▶ Collected data entries:
━━━

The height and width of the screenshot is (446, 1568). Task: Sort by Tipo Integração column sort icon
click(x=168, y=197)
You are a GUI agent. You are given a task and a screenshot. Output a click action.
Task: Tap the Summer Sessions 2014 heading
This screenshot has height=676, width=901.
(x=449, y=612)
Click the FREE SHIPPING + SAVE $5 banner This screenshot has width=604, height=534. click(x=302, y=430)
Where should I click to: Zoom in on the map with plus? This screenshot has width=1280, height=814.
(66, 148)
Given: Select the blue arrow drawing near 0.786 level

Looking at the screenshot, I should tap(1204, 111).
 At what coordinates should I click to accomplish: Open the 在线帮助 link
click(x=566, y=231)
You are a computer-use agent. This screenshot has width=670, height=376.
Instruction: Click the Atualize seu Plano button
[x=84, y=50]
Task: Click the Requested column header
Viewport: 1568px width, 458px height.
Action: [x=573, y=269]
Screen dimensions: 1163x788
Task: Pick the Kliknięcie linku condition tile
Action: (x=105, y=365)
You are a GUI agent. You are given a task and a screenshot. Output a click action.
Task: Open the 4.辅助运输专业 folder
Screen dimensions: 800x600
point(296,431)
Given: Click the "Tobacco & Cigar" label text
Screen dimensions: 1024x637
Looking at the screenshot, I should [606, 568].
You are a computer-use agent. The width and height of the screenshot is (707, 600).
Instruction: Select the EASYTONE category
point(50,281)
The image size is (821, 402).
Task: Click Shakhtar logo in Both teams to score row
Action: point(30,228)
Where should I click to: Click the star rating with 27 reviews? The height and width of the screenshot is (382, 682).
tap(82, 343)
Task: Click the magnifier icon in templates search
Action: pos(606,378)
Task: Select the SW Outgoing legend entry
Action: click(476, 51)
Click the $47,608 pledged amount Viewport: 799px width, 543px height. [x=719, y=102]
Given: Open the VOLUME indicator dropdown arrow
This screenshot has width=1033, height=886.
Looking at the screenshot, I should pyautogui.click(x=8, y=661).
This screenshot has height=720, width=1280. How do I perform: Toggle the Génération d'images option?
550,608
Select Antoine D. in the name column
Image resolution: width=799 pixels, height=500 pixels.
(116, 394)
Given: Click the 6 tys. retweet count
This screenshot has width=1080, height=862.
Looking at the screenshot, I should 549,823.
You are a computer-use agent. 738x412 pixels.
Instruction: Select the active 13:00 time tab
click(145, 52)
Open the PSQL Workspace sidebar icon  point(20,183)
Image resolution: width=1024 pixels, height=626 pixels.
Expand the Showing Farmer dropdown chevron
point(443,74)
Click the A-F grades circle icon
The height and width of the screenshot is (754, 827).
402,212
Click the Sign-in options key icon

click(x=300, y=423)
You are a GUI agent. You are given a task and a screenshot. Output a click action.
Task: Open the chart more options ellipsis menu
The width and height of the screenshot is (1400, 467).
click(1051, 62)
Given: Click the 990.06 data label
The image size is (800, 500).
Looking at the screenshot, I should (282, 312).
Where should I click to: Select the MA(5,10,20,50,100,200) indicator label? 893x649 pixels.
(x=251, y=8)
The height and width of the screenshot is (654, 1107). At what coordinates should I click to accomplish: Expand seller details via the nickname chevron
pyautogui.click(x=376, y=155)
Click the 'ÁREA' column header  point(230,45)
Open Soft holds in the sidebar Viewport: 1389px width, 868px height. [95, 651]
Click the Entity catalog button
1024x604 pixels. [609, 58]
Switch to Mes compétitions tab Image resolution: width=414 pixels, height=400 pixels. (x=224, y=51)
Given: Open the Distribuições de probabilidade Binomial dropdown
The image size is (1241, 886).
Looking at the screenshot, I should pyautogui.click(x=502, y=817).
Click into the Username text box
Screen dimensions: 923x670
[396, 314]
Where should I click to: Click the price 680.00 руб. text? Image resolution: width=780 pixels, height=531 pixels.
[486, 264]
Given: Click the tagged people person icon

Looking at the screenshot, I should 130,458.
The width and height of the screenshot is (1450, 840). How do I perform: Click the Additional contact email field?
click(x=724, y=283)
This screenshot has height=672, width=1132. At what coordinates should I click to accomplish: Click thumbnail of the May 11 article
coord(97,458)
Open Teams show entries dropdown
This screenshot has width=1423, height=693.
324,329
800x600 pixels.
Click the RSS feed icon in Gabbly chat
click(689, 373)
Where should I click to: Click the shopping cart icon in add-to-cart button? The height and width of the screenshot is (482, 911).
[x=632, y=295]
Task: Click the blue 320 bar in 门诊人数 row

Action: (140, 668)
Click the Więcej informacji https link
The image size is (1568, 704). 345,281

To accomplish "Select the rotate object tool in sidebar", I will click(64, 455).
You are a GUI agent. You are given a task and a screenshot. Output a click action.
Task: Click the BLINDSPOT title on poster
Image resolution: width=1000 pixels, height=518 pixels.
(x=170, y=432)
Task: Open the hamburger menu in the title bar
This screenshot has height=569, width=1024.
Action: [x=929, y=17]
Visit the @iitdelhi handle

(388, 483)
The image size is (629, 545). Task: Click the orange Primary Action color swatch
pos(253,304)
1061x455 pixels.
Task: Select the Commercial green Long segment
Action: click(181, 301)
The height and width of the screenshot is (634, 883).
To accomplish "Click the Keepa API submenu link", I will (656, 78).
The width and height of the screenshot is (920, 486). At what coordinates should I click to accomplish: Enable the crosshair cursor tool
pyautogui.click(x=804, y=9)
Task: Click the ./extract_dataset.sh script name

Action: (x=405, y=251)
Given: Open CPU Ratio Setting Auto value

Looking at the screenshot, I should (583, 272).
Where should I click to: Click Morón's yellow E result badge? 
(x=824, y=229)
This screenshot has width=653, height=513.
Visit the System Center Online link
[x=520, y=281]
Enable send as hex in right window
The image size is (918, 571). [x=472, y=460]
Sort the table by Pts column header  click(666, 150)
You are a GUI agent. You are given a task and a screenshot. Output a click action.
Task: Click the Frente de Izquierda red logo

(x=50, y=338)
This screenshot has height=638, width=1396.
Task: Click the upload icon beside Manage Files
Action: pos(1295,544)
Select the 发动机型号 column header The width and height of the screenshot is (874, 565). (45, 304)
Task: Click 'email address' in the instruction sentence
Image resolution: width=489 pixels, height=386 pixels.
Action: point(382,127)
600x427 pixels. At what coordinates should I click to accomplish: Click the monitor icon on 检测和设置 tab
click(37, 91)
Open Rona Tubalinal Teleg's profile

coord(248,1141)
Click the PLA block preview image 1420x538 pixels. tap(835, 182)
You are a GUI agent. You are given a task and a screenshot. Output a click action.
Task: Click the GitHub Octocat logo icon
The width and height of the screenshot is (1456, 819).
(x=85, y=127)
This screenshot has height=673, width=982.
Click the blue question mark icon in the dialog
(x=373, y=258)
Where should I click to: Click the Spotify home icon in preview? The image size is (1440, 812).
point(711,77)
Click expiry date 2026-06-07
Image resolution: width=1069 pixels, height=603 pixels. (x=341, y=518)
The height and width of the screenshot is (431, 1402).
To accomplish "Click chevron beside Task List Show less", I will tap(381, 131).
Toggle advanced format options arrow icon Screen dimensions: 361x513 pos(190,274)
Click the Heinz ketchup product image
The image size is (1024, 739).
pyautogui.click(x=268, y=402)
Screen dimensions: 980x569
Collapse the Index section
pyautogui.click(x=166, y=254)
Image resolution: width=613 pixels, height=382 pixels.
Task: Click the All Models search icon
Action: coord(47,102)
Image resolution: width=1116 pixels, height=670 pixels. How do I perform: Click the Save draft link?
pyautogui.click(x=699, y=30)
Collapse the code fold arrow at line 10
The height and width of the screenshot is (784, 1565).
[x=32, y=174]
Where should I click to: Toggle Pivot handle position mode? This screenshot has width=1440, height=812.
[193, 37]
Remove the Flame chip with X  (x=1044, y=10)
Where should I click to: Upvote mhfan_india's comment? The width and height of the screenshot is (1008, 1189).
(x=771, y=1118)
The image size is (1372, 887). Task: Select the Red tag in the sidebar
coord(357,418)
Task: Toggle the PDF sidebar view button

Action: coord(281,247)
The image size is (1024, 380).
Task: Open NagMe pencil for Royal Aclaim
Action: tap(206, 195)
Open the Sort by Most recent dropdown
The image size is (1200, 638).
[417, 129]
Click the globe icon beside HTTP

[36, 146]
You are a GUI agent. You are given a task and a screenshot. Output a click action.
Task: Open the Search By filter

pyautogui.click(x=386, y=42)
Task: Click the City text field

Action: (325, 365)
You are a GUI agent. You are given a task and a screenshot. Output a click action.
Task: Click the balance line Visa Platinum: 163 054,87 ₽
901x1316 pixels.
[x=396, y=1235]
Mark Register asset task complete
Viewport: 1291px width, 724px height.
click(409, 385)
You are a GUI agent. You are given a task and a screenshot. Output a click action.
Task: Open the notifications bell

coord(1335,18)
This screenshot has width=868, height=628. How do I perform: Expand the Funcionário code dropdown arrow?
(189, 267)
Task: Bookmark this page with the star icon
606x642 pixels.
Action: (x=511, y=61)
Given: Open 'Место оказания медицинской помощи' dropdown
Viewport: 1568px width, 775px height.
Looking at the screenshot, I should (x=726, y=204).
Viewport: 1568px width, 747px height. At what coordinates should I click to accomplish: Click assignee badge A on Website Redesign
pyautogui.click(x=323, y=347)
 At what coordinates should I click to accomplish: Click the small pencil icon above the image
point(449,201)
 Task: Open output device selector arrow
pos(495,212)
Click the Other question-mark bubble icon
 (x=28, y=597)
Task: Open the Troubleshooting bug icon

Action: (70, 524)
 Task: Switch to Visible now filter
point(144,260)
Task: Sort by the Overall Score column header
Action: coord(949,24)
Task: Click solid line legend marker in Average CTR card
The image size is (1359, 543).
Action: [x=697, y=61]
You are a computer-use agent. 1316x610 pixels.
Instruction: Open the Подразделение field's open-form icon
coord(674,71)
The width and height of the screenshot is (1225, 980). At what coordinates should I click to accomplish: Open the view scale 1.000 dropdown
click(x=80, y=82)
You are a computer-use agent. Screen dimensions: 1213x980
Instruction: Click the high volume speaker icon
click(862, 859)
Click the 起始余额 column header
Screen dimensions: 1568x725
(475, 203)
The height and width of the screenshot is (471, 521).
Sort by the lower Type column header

━━━

▶ YOUR ASSIGNMENT: Which lines of the records hold the string "title"? Copy each one.

▶ YOUR SOLUTION:
Task: Click the BLINDSPOT title on poster
Task: Open the hamburger menu in the title bar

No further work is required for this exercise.